How to complete this task: Each entry must appear in the answer exactly as written.

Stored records
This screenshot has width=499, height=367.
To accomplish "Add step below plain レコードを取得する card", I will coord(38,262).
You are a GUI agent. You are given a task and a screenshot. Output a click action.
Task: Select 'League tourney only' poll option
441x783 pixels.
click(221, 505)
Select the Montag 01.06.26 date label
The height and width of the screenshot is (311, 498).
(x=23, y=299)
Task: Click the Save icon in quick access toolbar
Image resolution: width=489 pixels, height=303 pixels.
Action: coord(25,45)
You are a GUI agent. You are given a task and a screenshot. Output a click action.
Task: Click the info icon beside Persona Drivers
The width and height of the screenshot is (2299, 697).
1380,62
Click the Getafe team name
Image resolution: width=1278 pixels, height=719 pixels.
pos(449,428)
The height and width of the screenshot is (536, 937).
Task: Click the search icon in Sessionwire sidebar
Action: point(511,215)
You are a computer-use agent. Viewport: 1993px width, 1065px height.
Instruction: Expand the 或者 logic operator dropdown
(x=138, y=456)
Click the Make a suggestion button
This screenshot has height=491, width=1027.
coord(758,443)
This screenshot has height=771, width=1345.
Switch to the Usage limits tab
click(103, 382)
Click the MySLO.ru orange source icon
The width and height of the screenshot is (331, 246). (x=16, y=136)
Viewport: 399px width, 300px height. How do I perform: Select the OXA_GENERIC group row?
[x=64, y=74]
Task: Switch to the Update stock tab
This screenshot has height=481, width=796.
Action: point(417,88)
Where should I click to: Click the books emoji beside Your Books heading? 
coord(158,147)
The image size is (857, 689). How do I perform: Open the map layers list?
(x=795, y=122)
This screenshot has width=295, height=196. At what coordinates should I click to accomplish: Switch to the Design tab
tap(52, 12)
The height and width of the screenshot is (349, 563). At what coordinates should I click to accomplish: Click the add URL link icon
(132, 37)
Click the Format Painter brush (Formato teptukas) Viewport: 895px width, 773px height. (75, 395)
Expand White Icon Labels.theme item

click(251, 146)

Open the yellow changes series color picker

Response area:
This screenshot has width=499, height=367.
To accomplish "Add step below plain レコードを取得する card", I will coord(38,262).
You are a GUI agent. You are given a task and a screenshot. Output a click action.
Task: Select 'League tourney only' poll option
441x783 pixels.
click(221, 505)
Select the Montag 01.06.26 date label
The height and width of the screenshot is (311, 498).
(x=23, y=299)
Task: Click the Save icon in quick access toolbar
Image resolution: width=489 pixels, height=303 pixels.
Action: coord(25,45)
You are a GUI agent. You are given a task and a screenshot. Output a click action.
Task: Click the info icon beside Persona Drivers
The width and height of the screenshot is (2299, 697).
1380,62
Click the Getafe team name
Image resolution: width=1278 pixels, height=719 pixels.
pos(449,428)
The height and width of the screenshot is (536, 937).
Task: Click the search icon in Sessionwire sidebar
Action: point(511,215)
You are a computer-use agent. Viewport: 1993px width, 1065px height.
Instruction: Expand the 或者 logic operator dropdown
(x=138, y=456)
Click the Make a suggestion button
This screenshot has height=491, width=1027.
coord(758,443)
This screenshot has height=771, width=1345.
Switch to the Usage limits tab
click(103, 382)
Click the MySLO.ru orange source icon
The width and height of the screenshot is (331, 246). (x=16, y=136)
Viewport: 399px width, 300px height. How do I perform: Select the OXA_GENERIC group row?
[x=64, y=74]
Task: Switch to the Update stock tab
This screenshot has height=481, width=796.
Action: point(417,88)
Where should I click to: Click the books emoji beside Your Books heading? 
coord(158,147)
The image size is (857, 689). How do I perform: Open the map layers list?
(x=795, y=122)
This screenshot has width=295, height=196. At what coordinates should I click to accomplish: Switch to the Design tab
tap(52, 12)
The height and width of the screenshot is (349, 563). At what coordinates should I click to accomplish: Click the add URL link icon
(132, 37)
Click the Format Painter brush (Formato teptukas) Viewport: 895px width, 773px height. (75, 395)
Expand White Icon Labels.theme item

click(251, 146)

Open the yellow changes series color picker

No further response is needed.